- **WHAT YOU WILL DO**:
Convert the lines below into a Markdown table with the columns Row and Line, numbering each row and leaving out the blank lines.

Element and text position data

+ + + + + + +

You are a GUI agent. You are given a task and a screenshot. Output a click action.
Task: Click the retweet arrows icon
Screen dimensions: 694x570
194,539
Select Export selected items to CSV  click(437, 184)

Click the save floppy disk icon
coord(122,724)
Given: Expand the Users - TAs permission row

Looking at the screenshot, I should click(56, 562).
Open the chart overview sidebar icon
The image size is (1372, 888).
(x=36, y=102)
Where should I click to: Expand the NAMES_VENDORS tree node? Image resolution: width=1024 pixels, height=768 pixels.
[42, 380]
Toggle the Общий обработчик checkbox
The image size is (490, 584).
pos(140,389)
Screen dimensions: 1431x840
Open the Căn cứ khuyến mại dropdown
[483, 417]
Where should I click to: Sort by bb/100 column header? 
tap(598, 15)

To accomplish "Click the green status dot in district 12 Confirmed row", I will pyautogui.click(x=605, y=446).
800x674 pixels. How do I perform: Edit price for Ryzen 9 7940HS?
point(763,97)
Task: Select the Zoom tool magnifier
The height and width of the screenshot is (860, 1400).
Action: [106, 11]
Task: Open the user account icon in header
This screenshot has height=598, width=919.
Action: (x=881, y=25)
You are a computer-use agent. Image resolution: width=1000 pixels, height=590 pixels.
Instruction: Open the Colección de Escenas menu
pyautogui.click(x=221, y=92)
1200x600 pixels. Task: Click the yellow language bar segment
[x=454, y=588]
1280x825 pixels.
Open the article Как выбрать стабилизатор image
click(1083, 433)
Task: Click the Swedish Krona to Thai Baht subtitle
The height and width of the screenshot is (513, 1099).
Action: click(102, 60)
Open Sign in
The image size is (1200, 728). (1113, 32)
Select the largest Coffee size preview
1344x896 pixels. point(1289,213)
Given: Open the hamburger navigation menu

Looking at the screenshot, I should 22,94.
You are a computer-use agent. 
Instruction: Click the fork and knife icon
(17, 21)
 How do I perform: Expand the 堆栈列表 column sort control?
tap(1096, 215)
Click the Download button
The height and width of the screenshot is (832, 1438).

+ + + + + + +

- **COMPLETE OUTPUT**:
| Row | Line |
|---|---|
| 1 | You are a GUI agent. You are given a task and a screenshot. Output a click action. |
| 2 | Task: Click the retweet arrows icon |
| 3 | Screen dimensions: 694x570 |
| 4 | 194,539 |
| 5 | Select Export selected items to CSV  click(437, 184) |
| 6 | Click the save floppy disk icon |
| 7 | coord(122,724) |
| 8 | Given: Expand the Users - TAs permission row |
| 9 | Looking at the screenshot, I should click(56, 562). |
| 10 | Open the chart overview sidebar icon |
| 11 | The image size is (1372, 888). |
| 12 | (x=36, y=102) |
| 13 | Where should I click to: Expand the NAMES_VENDORS tree node? Image resolution: width=1024 pixels, height=768 pixels. |
| 14 | [42, 380] |
| 15 | Toggle the Общий обработчик checkbox |
| 16 | The image size is (490, 584). |
| 17 | pos(140,389) |
| 18 | Screen dimensions: 1431x840 |
| 19 | Open the Căn cứ khuyến mại dropdown |
| 20 | [483, 417] |
| 21 | Where should I click to: Sort by bb/100 column header?  |
| 22 | tap(598, 15) |
| 23 | To accomplish "Click the green status dot in district 12 Confirmed row", I will pyautogui.click(x=605, y=446). |
| 24 | 800x674 pixels. How do I perform: Edit price for Ryzen 9 7940HS? |
| 25 | point(763,97) |
| 26 | Task: Select the Zoom tool magnifier |
| 27 | The height and width of the screenshot is (860, 1400). |
| 28 | Action: [106, 11] |
| 29 | Task: Open the user account icon in header |
| 30 | This screenshot has height=598, width=919. |
| 31 | Action: (x=881, y=25) |
| 32 | You are a computer-use agent. Image resolution: width=1000 pixels, height=590 pixels. |
| 33 | Instruction: Open the Colección de Escenas menu |
| 34 | pyautogui.click(x=221, y=92) |
| 35 | 1200x600 pixels. Task: Click the yellow language bar segment |
| 36 | [x=454, y=588] |
| 37 | 1280x825 pixels. |
| 38 | Open the article Как выбрать стабилизатор image |
| 39 | click(1083, 433) |
| 40 | Task: Click the Swedish Krona to Thai Baht subtitle |
| 41 | The height and width of the screenshot is (513, 1099). |
| 42 | Action: click(102, 60) |
| 43 | Open Sign in |
| 44 | The image size is (1200, 728). (1113, 32) |
| 45 | Select the largest Coffee size preview |
| 46 | 1344x896 pixels. point(1289,213) |
| 47 | Given: Open the hamburger navigation menu |
| 48 | Looking at the screenshot, I should 22,94. |
| 49 | You are a computer-use agent.  |
| 50 | Instruction: Click the fork and knife icon |
| 51 | (17, 21) |
| 52 |  How do I perform: Expand the 堆栈列表 column sort control? |
| 53 | tap(1096, 215) |
| 54 | Click the Download button |
| 55 | The height and width of the screenshot is (832, 1438). |